Esta es la “fronterización” de la política exterior del nuevo gobierno de EEUU. La intención es hacer de las fronteras murallas que delimitan la compasión, que deshumanizan a las personas “de afuera” y que criminalizan la solidaridad. Para Trump, su asesor Steve Bannon, su fiscal Jeff Sessions y los que sueñan con el retorno a un América pura —blanca, patriarcal, oligárquica— que nunca existió, las fronteras son fundamentales para la reconstrucción de la nación. Endurecer fronteras para mantener adentro los suyos y expulsar y excluir a “los otros” es parte de la visión que tienen de una nueva sociedad que constituye el mayor retroceso en la historia del país.

Para las personas migrantes, puede ser la muerte. En México sólo hay cifras parciales de las muertes y desapariciones entre los aproximadamente  400,000 migrantes que pasan por el país al año. La política de apoyar a EEUU con la militarización de fronteras empezó en 2014 con el Programa Frontera Sur que, como dice el informe 2016 del Albergue La 72, “tuvo un objetivo específico: obstaculizar y frenar a toda costa a las personas que transitan por México de manera irregular en dirección a los Estados Unidos. Para ejecutar este cierre de fronteras se legitimó la persecución, la detención y la deportación.” Desde entonces el gobierno mexicano ha incrementado los operativos, retenes militares, hostigamiento y abusos contra migrantes.

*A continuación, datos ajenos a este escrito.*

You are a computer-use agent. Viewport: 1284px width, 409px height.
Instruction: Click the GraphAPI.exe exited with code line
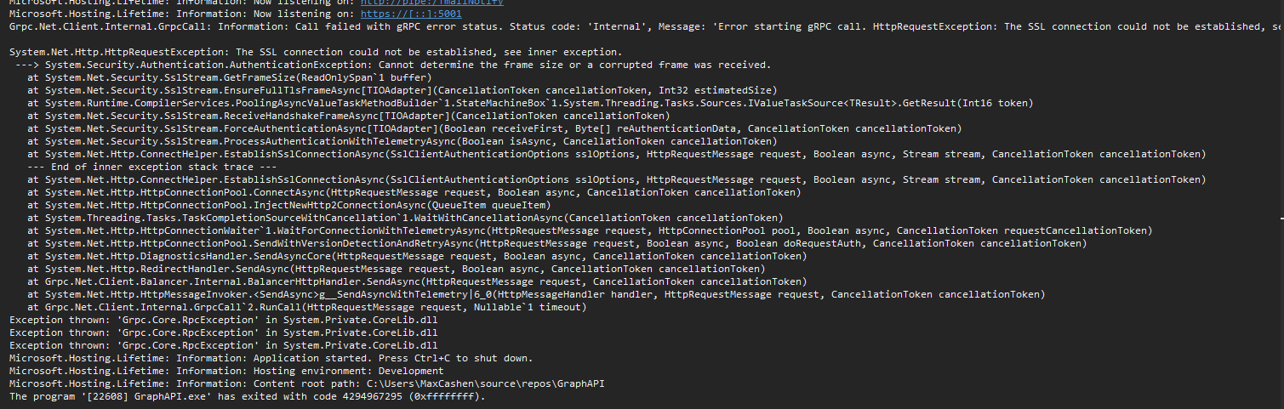[247, 396]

A finales de julio, en solo dos días en el albergue Hermanos en el Camino de Ixtepec, Oaxaca, pude documentar los siguientes abusos entre las personas que estaban en ese momento: asalto, extorsión, persecución, violación sexual, golpizas, secuestro, soborno y abuso sexual. El endurecimiento de la frontera México-Guatemala, y de todo territorio mexicano como zona de contención para Estados Unidos, implica que las personas migrantes son presa fácil de autoridades y crimen organizado con casi total impunidad. Aún así, siguen saliendo no porque no conocen los riesgos, sino porque la situación en sus países es aún más desesperada. “Nunca ha sido tan difícil como ahora. Tomamos este camino porque no hay otra opción,” relata un joven hondureño con un encogimiento de hombros.

¿Qué se puede decir a la madre que busca un lugar para vivir donde sus hijos pueden comer a diario? ¿O al joven que huye de la discriminación violenta por parte de su propia familia por ser gay? ¿O al joven acosado por pandillas que asesinan todos los días? En sus países de origen, la violencia y el hambre parecen no tener fin. En México la falta de estado de derecho, la corrupción y la brutalidad predominan. En Estados Unidos la muerte los acecha a cada paso por el desierto, las detenciones aumentan y el racismo crece.

Aun así, ellos y ellas jamás aceptarán que no tienen lugar en este mundo. Sueñan con un futuro, como tiene derecho cada ser. Como explica un migrante de Honduras, el sueño americano ya ha cambiado. “[Estados Unidos] ya no es el país de los sueños. No es vida —prácticamente andas huyendo todo el tiempo.”

Él, como muchos más, piensa quedarse en México. La vida en los albergues ha cambiado en los últimos años. Cada vez más, se adaptan como refugios para personas que buscan un lugar seguro. Según La 72, “…somos un campamento de refugiados que recibe a las víctimas de los países que han sido catalogados como los más violentos del mundo.” Registran un aumento en migrantes de grupos vulnerables —niños no acompañados, LGBTQ, ancianos y mujeres embarazadas. Esta gente no solo sale a buscar trabajo, aunque esto sigue siendo una necesidad apremiante, sino para salvar su vida.

 

Este artículo se publicó originalmente en Desinformémonos.